Step-by-step explanation:

g(x) is an exponential decay function. Its base is 1/3, so each increase of 1 unit in x will multiply the y-value by a factor of 1/3. The graph will rapidly approach its horizontal asymptote of y=0 as x gets large. The y-intercept is (0, 1). Just as y gets smaller as x increases, so it gets larger as x decreases. Each decrease of x by 1 unit causes the y-value to be multiplied by 3.

The graph of g^-1(x) is the graph of g(x) reflected across the line y=x. That is, each coordinate pair (x, y) on the graph of g(x) becomes a point (y, x) on the graph of the inverse function. In order to graph g^-1(x), you don't need to write down the function, you only need to know the relationship between the graphs.

Just as x- and y- are interchanged on the graph, so the domain, range, and intercepts are interchanged. g^-1(x) will have a vertical asymptote of x=0, and an x-intercept of (1, 0). The domain of g^-1(x) is the range of g(x): 0 < x < ∞; and the range of g^-1(x) is the domain of g(x): -∞ < y < ∞.
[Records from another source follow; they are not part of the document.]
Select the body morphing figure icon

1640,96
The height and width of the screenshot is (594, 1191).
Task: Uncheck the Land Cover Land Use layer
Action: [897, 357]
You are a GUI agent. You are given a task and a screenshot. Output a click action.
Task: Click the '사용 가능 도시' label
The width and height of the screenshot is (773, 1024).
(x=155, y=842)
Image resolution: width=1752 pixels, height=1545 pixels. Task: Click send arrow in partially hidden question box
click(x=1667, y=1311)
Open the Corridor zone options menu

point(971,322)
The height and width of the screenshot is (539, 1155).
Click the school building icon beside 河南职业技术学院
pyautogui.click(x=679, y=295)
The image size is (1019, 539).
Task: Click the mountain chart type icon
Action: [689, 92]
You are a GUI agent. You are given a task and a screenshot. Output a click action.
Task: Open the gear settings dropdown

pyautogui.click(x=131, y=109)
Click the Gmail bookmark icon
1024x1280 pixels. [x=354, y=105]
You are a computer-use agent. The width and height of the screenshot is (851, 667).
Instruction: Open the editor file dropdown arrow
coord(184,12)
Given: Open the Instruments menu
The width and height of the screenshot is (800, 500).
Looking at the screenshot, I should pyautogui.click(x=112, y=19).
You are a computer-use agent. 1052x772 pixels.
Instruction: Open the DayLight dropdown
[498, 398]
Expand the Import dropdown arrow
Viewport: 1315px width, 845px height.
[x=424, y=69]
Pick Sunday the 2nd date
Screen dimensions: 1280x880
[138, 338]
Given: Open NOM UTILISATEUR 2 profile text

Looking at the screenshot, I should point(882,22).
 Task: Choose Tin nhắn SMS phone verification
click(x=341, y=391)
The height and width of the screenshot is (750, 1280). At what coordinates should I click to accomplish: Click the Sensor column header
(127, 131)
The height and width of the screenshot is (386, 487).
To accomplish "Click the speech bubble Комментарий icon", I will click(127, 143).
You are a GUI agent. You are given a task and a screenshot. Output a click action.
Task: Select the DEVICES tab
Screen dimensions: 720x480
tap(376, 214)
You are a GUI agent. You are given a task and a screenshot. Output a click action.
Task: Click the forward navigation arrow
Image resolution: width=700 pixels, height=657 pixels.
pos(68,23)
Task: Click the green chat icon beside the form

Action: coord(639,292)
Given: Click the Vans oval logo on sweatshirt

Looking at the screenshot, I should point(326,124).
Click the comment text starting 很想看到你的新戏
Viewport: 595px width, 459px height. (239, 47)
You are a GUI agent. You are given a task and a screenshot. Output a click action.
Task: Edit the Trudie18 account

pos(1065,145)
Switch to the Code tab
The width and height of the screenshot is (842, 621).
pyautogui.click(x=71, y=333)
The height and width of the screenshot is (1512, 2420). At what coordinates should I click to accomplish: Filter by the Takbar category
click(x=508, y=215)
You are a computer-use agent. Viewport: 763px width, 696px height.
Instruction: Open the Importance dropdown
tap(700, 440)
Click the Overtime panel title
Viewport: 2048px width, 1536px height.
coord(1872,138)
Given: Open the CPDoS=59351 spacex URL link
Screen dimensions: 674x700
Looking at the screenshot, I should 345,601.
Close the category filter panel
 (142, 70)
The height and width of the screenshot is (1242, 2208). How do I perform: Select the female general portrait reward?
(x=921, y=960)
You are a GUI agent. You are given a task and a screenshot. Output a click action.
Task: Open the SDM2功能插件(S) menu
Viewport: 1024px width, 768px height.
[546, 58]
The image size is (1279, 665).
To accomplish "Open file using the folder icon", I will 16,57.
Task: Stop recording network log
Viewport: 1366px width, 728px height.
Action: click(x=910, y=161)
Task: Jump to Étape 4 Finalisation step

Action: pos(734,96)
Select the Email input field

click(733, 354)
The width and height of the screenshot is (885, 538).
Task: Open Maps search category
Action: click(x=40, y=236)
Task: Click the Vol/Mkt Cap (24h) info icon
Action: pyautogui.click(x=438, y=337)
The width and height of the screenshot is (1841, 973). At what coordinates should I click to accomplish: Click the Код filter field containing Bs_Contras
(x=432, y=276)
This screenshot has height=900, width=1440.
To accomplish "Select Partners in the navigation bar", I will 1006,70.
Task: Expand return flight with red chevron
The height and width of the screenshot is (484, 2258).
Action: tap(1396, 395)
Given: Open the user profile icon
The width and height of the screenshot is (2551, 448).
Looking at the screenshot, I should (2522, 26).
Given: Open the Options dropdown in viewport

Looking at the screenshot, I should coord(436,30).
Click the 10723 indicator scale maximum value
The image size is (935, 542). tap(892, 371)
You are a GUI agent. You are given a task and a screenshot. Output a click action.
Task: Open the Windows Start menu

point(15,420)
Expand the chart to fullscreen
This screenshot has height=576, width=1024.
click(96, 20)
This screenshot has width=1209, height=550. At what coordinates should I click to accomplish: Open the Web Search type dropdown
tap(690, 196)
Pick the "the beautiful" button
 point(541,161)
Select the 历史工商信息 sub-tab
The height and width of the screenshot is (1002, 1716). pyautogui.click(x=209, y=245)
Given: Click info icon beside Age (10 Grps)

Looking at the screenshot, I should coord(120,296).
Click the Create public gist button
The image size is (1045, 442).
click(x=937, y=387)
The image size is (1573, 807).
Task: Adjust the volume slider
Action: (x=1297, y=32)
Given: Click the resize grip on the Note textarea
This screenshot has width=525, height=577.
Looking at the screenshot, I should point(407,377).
The attached graph shows g(x) in red and g^-1(x) in blue. As you can see, we created the graph simply by interchanging x and y. The line y=x is shown for reference, so you can see that each curve is a reflection of the other across that line.

_____

Additional comment

The explicit expression for g^-1(x) can be found by solving for y:

x = g(y)

$x=\left(\dfrac{1}{3}\right)^y=\dfrac{1}{3^y}=3^{-y}\\\\ \log(x)=-y\cdot\log(3)\qquad\text{take logarithms}\\\\y=-\dfrac{\log{x}}{\log{3}}=-\log_3{x}\qquad\text{use the change of base relation}\\\\\boxed{g^{-1}(x)=-\log_3{x}}$

If you're familiar with the log function, you know it has an x-intercept of 1 and a vertical asymptote at x=0. The base of the log function is simply a vertical scale factor. The minus sign reflects it across the x-axis.